Code Monkey home page Code Monkey logo

Comments (10)

antoinemine avatar antoinemine commented on September 28, 2024

This is interesting, but I am not considering adding this at the moment.
I think that, with the optimisations that you are proposing, there will be very little code sharing with the low-level implementation in ZArith:

  • you want to use two's complement representation, but Zarith uses GMP's sign bit plus unsigned integer representation for long numbers
  • Zarith ensures that operations on short integers are mapped directly to the OCaml ones; this is not the case if you reserve 10 bits in every number

from zarith.

recoules avatar recoules commented on September 28, 2024

Zarith ensures that operations on short integers are mapped directly to the OCaml ones; this is not the case if you reserve 10 bits in every number

Well, in fact, it only needs a wrapper that shift right (asr 10) the value and then, the operation can be mapped directly to the OCaml one. Then, before returning, if ((x lsl 10) asr 10) = x then you know you can use compact form.

* _GIVEN PROBLEM A_: Using the Zarith thread above, decide whether each statement agrees with it: (i) antoinemine is not considering adding the proposal at the moment; (ii) Zarith uses two's complement representation for long numbers; (iii) recoules proposes a wrapper that shifts the value right by 10 bits. Answer yes or no for each, quoting the words from the thread that decide it.

* _INPUT ROWS_:
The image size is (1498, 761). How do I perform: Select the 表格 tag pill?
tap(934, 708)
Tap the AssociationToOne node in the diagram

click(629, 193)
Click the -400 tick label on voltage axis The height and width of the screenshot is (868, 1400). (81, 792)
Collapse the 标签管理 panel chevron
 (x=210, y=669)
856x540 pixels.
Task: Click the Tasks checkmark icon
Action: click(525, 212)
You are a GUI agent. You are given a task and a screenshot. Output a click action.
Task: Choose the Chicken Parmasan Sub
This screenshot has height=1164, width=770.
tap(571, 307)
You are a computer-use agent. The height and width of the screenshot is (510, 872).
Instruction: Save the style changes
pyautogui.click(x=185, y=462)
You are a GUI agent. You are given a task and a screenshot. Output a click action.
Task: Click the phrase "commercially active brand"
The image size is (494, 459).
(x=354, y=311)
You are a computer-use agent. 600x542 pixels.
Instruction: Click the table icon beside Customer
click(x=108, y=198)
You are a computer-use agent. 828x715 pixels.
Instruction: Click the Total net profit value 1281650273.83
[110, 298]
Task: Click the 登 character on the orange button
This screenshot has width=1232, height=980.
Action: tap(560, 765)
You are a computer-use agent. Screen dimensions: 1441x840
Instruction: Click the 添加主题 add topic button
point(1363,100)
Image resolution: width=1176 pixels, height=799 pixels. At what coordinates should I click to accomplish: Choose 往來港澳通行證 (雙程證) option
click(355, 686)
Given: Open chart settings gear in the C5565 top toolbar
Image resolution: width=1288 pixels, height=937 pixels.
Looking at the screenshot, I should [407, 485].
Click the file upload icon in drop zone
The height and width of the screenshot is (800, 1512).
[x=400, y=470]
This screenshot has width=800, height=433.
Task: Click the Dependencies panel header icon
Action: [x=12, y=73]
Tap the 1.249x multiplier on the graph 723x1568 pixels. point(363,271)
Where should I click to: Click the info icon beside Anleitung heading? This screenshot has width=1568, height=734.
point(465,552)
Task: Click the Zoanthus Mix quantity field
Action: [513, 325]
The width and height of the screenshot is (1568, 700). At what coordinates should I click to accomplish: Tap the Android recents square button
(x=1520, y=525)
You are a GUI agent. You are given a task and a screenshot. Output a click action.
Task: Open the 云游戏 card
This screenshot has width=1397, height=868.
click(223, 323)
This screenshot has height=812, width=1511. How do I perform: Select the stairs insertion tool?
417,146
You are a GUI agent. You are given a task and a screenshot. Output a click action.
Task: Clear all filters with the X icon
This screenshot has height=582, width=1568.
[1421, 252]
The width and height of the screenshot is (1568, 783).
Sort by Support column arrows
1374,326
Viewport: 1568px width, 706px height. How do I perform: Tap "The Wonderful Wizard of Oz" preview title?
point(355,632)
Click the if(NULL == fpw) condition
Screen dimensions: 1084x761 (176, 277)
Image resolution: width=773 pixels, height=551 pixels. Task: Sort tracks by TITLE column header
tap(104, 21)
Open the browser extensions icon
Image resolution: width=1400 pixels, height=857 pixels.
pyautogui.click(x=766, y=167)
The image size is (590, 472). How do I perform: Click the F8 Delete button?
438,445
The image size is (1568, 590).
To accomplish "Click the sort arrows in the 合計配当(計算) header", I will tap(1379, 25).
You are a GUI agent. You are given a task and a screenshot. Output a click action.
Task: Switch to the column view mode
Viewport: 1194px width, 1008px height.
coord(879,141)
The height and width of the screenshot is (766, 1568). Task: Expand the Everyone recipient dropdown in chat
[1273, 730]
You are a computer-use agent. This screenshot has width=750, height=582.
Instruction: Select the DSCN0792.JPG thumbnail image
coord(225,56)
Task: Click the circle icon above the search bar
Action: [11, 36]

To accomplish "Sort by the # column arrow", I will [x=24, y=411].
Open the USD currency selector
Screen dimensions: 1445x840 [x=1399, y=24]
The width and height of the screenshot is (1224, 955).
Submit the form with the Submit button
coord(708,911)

* _GIVEN PROBLEM B_: Retype the rows, starting at the line that contains "Open the USD currency selector" and ending at the last line of the rows, with both ends included.

* _TASK RESPONSE A_:
(i) Yes: "I am not considering adding this at the moment."
(ii) No: "Zarith uses GMP's sign bit plus unsigned integer representation for long numbers"
(iii) Yes: "it only needs a wrapper that shift right (asr 10) the value"

* _TASK RESPONSE B_:
Open the USD currency selector
Screen dimensions: 1445x840 [x=1399, y=24]
The width and height of the screenshot is (1224, 955).
Submit the form with the Submit button
coord(708,911)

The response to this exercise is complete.